Ma cosa troveranno gli atleti all’interno delle loro stanze? Il primo sospiro di sollievo riguarda i letti, che tornano nel formato tradizionale dopo il cartone utilizzato a Tokyo 2021 e Parigi 2024 – una scelta non proprio digerita da buona parte degli olimpionici. Grandi quanto basta per ospitare due letti singoli, altrettante scrivanie, sedie e un armadio, le camere sono doppie ma gli atleti potranno contare anche su palestre, diverse aree per la ristorazione, coworking, strutture per la preparazione atletica e spazi adibiti ad aree medico-sanitarie distribuite su circa 10mila metri quadrati. Va considerato che la maggior parte di strutture e mobili saranno mantenuti dopo i Giochi, poiché entro i successivi quattro mesi dovrebbe avvenire la conversione del Villaggio in studentato a tariffe convenzionate. Con la trasformazione la struttura si arricchirà di 40mila metri quadrati di spazi pubblici e aree verdi, tra cui due palestre, tre campi sportivi destinati a basket e padel, piantumazioni verticali nelle ampie terrazze laterali delle sei palazzine, 42 cucine e altrettante sale studio, più un sistema di sorveglianza che integra 670 telecamere.

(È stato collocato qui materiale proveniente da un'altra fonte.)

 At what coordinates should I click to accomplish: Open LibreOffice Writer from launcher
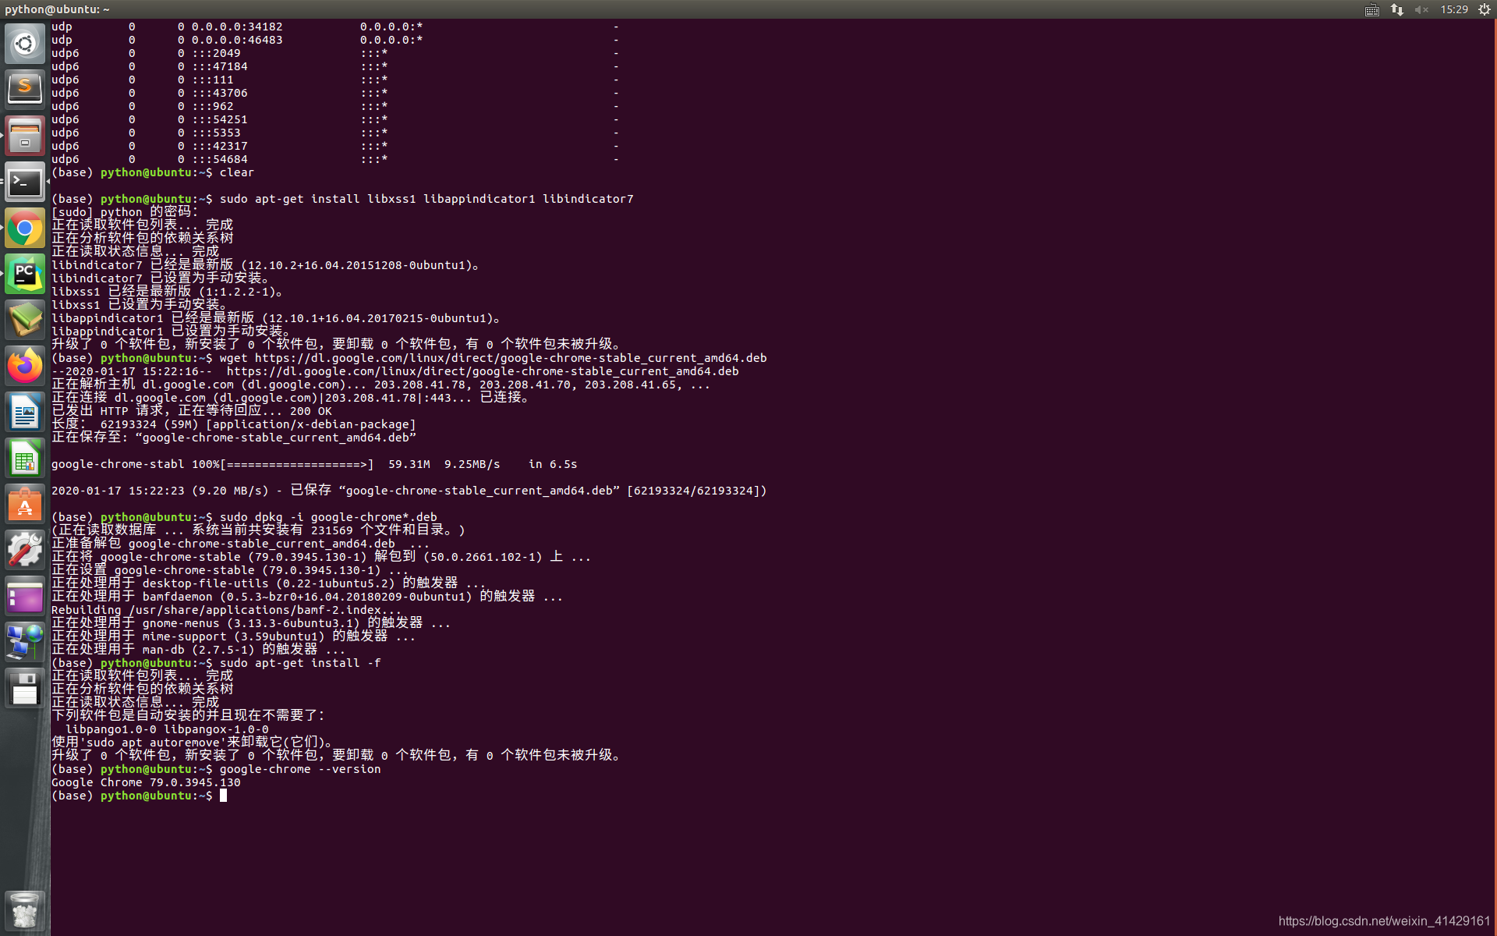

Il senso del Villaggio Olimpico si scorge, quindi, nella metamorfosi da campus internazionale sportivo a esperimento sociale di co-living. Un concetto tradotto da SOM in un’opera dalla duplice anima, capace di rispondere alle esigenze dei migliori atleti al mondo e, al contempo, scommettere su flessibilità e sostenibilità per proporre una struttura alternativa alla crisi abitativa. Nulla a che vedere con gli altri Villaggi Olimpici che sorgeranno a Cortina d’Ampezzo e a Livigno. Date le differenze di contesto e dimensioni rispetto a Milano, nel primo caso sono state realizzate 377 case mobili in legno che dopo le Olimpiadi saranno utilizzate in altre attività locali, mentre parte della struttura adibita all’ospitalità delle delegazioni nella località lombarda al confine con la Svizzera sarà convertita in un Centro di Preparazione Olimpica permanente.